Clotilde remained in her curtsey. “Yes, Highness.” She rose with difficulty, hands gripping her skirts. “Highness, I beg you to see the wizard.” The duchess lowered her eyes to the floor, bit her lip, and began to back from the room.
“Wait.” The woman gave her no peace. “You know that would be misinterpreted. They’d say I sought a fortune teller to predict my fate, especially today.”
“As you wish, Highness. You know best.” Clotilde sped through the ritual words that followed. “Impus’ blessing on Empress Eugenie, who gave birth to three female children and no male. It is proof of the glory gifted to Anost by the gods.” Clotilde straightened. “But don’t forget, Violetta is not heir yet.”

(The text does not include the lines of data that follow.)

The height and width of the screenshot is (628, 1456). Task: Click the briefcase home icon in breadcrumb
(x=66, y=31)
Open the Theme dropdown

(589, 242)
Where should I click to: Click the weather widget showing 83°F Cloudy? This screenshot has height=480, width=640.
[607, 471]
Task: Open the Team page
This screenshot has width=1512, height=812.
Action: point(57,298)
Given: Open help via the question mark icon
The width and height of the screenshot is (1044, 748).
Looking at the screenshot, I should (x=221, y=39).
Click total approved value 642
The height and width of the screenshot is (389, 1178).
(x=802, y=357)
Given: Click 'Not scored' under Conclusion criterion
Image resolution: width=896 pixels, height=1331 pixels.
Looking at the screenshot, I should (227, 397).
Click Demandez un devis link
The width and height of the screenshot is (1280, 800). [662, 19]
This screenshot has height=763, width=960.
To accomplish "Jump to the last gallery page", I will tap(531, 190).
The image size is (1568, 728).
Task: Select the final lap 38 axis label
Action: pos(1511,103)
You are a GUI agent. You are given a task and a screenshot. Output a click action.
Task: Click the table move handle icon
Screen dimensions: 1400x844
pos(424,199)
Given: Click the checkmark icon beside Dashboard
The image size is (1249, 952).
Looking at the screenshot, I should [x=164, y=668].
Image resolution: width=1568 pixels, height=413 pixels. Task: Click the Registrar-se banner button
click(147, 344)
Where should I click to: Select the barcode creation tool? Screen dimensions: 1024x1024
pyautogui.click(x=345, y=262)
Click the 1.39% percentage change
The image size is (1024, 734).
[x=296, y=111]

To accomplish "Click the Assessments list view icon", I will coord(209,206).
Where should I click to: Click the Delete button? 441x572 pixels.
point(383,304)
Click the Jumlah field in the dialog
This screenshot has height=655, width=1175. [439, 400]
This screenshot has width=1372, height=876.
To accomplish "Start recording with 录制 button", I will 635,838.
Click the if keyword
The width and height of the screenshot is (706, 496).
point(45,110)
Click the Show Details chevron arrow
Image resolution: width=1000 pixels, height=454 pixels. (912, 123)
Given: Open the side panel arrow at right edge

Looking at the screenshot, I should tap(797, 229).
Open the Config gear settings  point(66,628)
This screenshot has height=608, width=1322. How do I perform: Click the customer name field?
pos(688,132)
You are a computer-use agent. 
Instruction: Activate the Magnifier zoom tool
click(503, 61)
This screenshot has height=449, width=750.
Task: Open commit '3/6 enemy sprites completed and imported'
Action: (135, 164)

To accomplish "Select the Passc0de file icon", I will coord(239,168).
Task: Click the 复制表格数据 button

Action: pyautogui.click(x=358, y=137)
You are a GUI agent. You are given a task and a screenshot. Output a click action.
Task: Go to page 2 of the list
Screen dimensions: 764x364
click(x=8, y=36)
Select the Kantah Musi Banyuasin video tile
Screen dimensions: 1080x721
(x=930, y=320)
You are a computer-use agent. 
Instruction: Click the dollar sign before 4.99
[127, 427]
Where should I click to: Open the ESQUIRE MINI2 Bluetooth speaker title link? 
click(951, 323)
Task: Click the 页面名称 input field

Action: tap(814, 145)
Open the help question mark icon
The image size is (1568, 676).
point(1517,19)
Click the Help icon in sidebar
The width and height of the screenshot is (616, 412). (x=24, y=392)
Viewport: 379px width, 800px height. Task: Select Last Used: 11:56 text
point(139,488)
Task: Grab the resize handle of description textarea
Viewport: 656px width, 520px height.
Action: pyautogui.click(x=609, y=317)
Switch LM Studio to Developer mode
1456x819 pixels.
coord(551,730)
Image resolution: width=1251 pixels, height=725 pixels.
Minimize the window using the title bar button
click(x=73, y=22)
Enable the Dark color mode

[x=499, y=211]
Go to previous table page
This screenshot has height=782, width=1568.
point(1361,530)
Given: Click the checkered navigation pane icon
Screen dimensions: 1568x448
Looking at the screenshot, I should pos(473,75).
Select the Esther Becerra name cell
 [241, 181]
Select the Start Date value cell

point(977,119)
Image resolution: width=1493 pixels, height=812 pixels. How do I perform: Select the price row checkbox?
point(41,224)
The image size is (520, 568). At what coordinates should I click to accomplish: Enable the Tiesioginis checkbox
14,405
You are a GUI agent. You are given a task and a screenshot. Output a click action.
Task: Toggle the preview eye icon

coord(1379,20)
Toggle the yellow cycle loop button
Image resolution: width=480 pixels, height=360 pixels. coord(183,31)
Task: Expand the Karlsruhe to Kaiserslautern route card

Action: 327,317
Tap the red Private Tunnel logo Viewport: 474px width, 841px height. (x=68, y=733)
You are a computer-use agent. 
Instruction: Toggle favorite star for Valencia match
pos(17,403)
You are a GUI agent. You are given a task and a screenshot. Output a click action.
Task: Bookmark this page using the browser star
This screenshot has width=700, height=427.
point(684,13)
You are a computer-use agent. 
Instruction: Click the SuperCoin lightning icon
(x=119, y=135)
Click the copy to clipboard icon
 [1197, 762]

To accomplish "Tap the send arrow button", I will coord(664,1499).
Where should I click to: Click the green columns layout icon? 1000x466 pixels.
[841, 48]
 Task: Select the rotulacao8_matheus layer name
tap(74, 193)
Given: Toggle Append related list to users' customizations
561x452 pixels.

A bitter laugh escaped Kindar. “My mother is luck made flesh. It has been almost two hundred years since such a fortunate event blessed Anost. Three is the most honored of numbers. How can she fail to achieve her perfect heir?” She released the sheet to lean back against the pillows, giving a small cough. “Lucky for her, my death will not count against the omen.”
Clotilde raised her eyes from the floor. “Such a death will not happen, if we can prevent it.”
A ghost of a smile flitted across Kindar’s face. “Thank you. I believe I can sleep now.” The duchess departed. Alone in the quiet room, Kindar stared into the gloom. The choke lung ruined everything. If not for it, would she be the heir?
All knew the disease was a curse from the Unnamed Gods, a sign of unworthiness. Not satisfied with trying to claim her life, the choke lung proclaimed her unfit for all to see. She could not afford to appear any weaker by flouting the unspoken rules or protocols of court. It forced her to guard every word she spoke, even to her servants. It made her a joke and placed her always as an afterthought. Can they not see the gods are mistaken?
She rolled over to resume watching the candle. No matter how she tried to push the worry away, her mind rebelled, keeping sleep at bay.